Vegetarian Chili from The Eat-Clean Diet Cookbook by Tosca Reno- Wendy Gourley

2 T cumin seeds, toasted (I’ve used cumin powder too)
2 T olive oil
1 medium onion, chopped
1 large red pepper, chopped
1 large carrot, grated
1 head roasted garlic (or I’ve used 3-5 garlic cloves minced)
1 tsp chili powder
sea salt and fresh ground pepper to taste
4 cans different beans (black, kidney, great white Northern etc.) rinsed and drained
1 can corn kernels
2 1/2 cup water or vegetable stock
2 tsp dried oregano (I use fresh if I’ve got it)
2 tsp dried basil (I use fresh if I’ve got it)

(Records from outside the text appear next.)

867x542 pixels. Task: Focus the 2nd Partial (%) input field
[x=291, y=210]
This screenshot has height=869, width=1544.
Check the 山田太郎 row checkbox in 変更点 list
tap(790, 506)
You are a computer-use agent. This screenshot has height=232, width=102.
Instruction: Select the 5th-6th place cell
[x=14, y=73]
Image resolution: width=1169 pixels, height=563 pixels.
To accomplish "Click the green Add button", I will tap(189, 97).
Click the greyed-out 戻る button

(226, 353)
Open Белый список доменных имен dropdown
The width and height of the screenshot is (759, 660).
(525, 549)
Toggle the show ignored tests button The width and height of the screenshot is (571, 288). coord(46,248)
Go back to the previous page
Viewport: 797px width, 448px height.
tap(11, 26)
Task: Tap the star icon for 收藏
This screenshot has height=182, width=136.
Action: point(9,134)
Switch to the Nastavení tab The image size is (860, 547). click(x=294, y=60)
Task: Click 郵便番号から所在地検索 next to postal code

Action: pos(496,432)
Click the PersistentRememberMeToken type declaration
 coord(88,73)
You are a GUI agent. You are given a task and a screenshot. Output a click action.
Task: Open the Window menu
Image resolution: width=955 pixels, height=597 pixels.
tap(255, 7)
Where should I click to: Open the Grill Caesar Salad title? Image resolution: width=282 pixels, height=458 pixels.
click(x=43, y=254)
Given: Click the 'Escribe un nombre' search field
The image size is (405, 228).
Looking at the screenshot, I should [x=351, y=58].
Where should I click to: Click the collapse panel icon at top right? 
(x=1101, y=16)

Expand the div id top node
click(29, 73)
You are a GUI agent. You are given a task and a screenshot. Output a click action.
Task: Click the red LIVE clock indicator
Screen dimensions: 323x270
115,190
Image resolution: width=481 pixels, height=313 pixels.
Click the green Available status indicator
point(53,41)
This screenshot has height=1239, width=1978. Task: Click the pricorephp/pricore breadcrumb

4 squares dark chocolate (75% or more cocoa) (I’ve never been brave enough to try this ingredient, but I made a mole sauce the other day and I’m definitely going to use this next time I make it!)
28 oz canned tomatoes
juice of one fresh lime or lemon
In large pot saute onion, pepper, garlic (if not roasted) and carrot in oil until onion becomes translucent. Stir in chili powder, cumin, salt and pepper. Cover and simmer 10 minutes. Add the rest of the remaining ingredients. Blend well. Cover and simmer for 20 minutes. For a really hardy version, serve over brown rice.